We group articles into tabloids and broadsheets, and by orientation, in the following manner:

Code

metadata_full |>
  select(source, source_type, orientation) |>
  distinct() |>
  kable()

Table 1: Classification of sources into types and by orientation.
source	source_type	orientation
Advertiser	tabloid	right
Australian	broadsheet	right
NorthernT	tabloid	right
CourierMail	tabloid	right
Age	broadsheet	left
SydHerald	broadsheet	left
Telegraph	tabloid	right
WestAus	tabloid	right
CanTimes	broadsheet	left
HeraldSun	tabloid	right
HobMercury	tabloid	right
BrisTimes	broadsheet	left

Tabloid vs broadsheet

What is the distribution of OBESE in articles?

Code

obese_annotated %>%
  ggplot(aes(x = no_hits_in_text, fill = source_type)) +
  geom_bar(position = "dodge2") +
  labs(
    x = "Number of hits in article, CQPWeb",
    y = "Number of articles in corpus",
    fill = "Source type"
  )

Figure 1: Number of uses of OBESE across articles from broadsheets and tabloids.

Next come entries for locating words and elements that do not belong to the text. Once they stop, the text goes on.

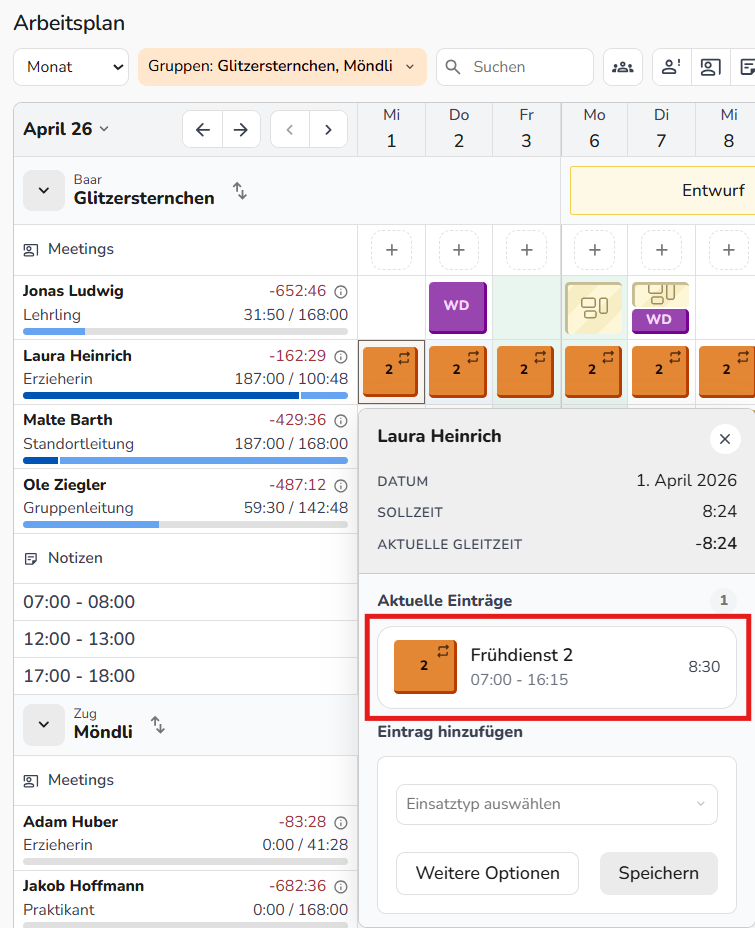Open the Einsatztyp auswählen dropdown
Image resolution: width=755 pixels, height=928 pixels.
pyautogui.click(x=557, y=804)
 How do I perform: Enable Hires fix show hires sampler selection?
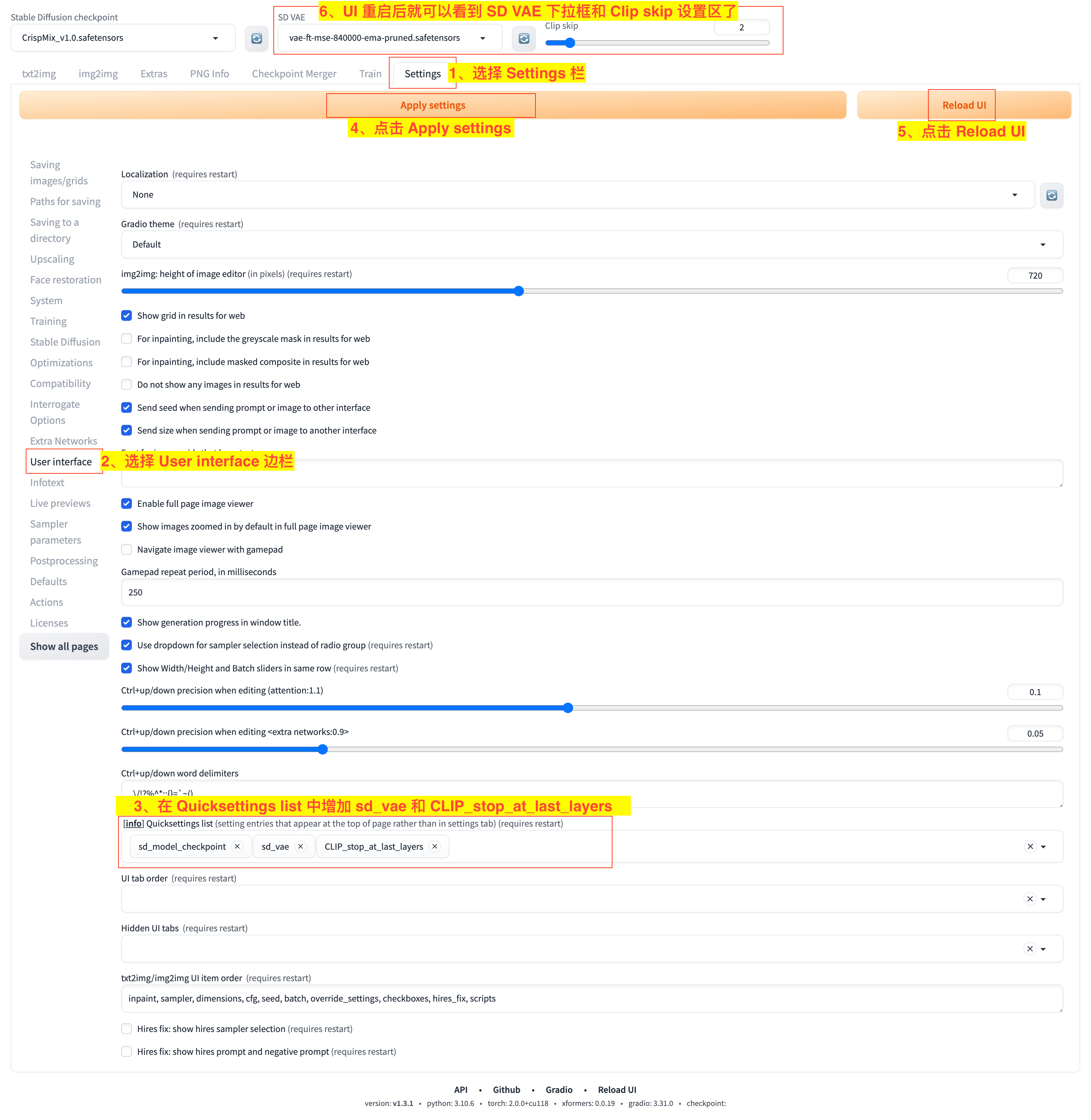[127, 1029]
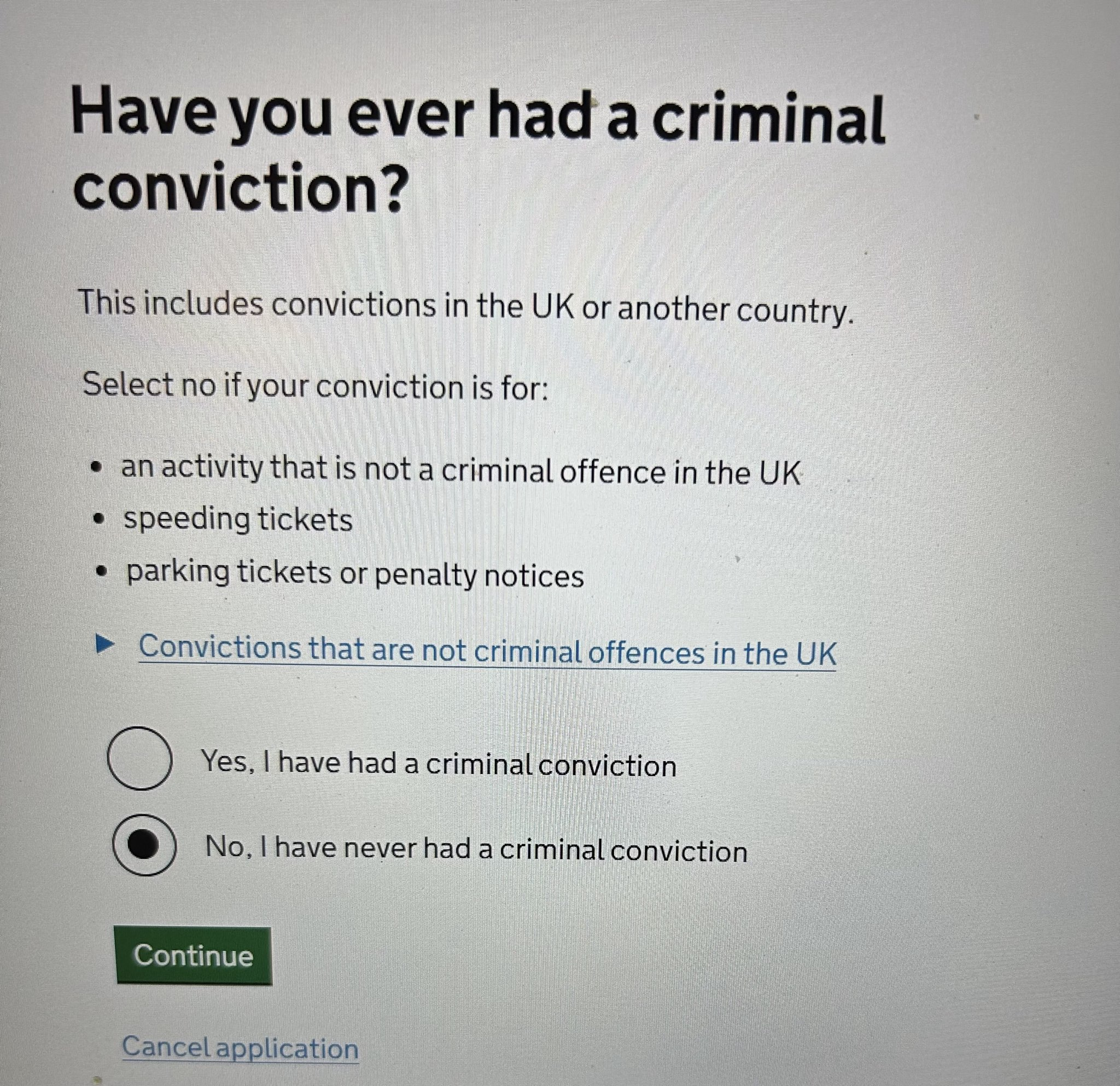
Task: Click the list item about activity not criminal in UK
Action: 460,470
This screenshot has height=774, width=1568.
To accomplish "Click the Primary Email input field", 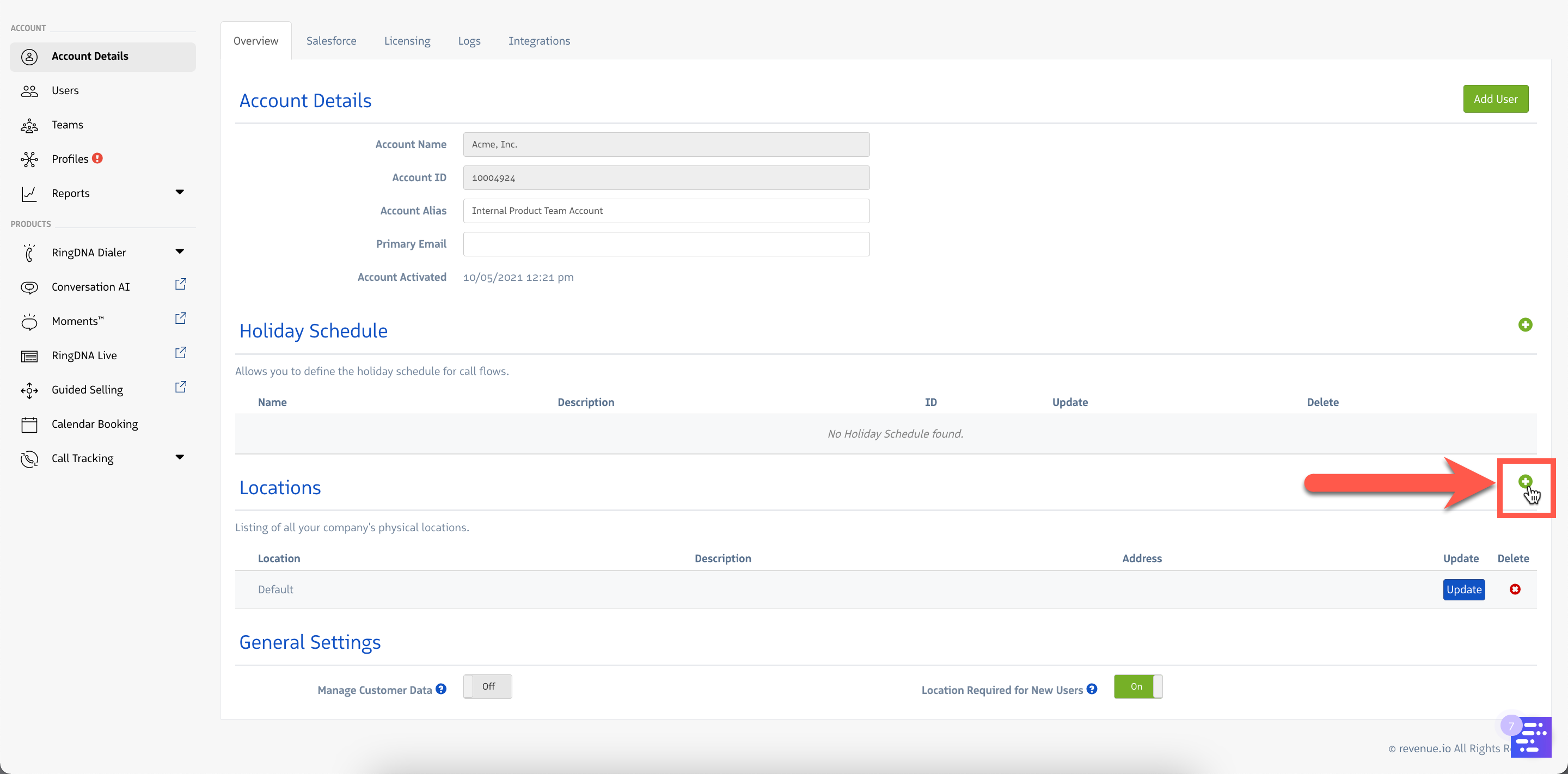I will 666,244.
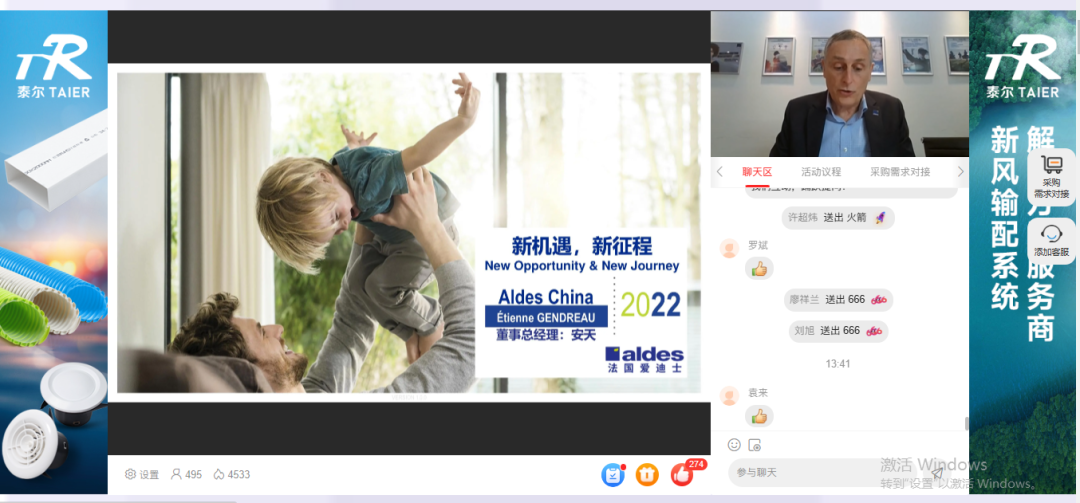
Task: Open the emoji smiley picker
Action: pos(734,445)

How is this usage distributed by year (number of articles in corpus)?

Code

obese_annotated_filtered <- obese_annotated %>%
  filter(!(source %in% c("BrisTimes", "Telegraph")))
assess_year_source(obese_annotated)

Table 2: Number of articles that use OBESE by year and source.
source	2008	2009	2010	2011	2012	2013	2014	2015	2016	2017	2018	2019	Total
Advertiser	130	144	115	127	125	158	122	127	100	96	77	75	1396
Age	140	85	107	85	102	94	88	135	93	90	63	44	1126
Australian	115	84	68	76	58	47	61	33	35	34	62	36	709
CanTimes	71	85	70	79	72	88	98	88	54	77	65	26	873
CourierMail	167	144	125	110	97	118	122	108	100	85	118	74	1368
HeraldSun	196	201	171	183	138	157	121	95	84	89	95	75	1605
HobMercury	75	59	56	57	60	63	27	33	32	32	43	38	575
NorthernT	49	54	45	30	33	31	27	30	18	20	22	12	371
SydHerald	158	126	129	130	130	124	101	142	105	110	98	81	1434
WestAus	114	96	90	98	95	77	83	44	53	27	16	6	799
BrisTimes	0	0	0	0	0	1	9	37	5	7	19	22	100
Telegraph	0	0	0	0	0	0	93	52	86	95	79	60	465
Total	1215	1078	976	975	910	958	952	924	765	762	757	549	10821

We can see that apart from the Brisbane times and Daily Telegraph, there are articles using OBESE every year and in every publication. We will filter out these two sources.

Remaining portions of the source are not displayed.